Eu tinha um outro texto em mente, mas, ao ter aberto o portal do Estadão e ter dado de cara com a funesta manchete, não posso abster-me de dizer algumas palavras.

* * *

Alguém morreu? Sim, o velho Saramago. Alguns o consideravam prolixo, outros, enfadonho; outros ainda, plagiador. Que posso eu, simples leitor, dizer dele?

Um dos primeiros livros que li foi seu: “Memorial do Convento”, li quando tinha uns onze, doze anos. Bom livro; reli-o mais tarde, já na casa dos vinte, continuava a ser um grande livro.

Saramago intitulava-se comunista. Coisa que, inicialmente, achava fantástica e que hoje me causa ojeriza.
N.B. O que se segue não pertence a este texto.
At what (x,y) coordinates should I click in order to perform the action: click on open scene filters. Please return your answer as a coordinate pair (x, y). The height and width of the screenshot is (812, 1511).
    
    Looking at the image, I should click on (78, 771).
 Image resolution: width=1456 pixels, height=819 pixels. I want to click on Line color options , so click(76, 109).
Mas estamos falando do homem escritor e não do político. A política, ultimamente, só tem servido a fazer apodrecer nossa alma. Como escritor, Saramago é irrepreensível: tem seu estilo, suas estórias e seus personagens; alguns reinicidentes, como o tipo solitário que é tanto o revisor do “História do Cerco de Lisboa” e o funcionário de conservatória de “Todos os Nomes”.

Autoexilou-se por conta de “O Evangelho segundo Jesus Cristo” e foi morar em Espanha, não a peninsular e opressora vizinha, mas em uma das suas ilhotas no Atlântico, oprimidas pelo mar: Lanzarote, nas Canárias.

Bom ou mau, de acordo com as várias opiniões, é um escritor a menos num mundo cada vez mais dominado pelos engenheiros, administradores e gerentes de recursos humanos. Hoje, o vamos dormir mais áridos.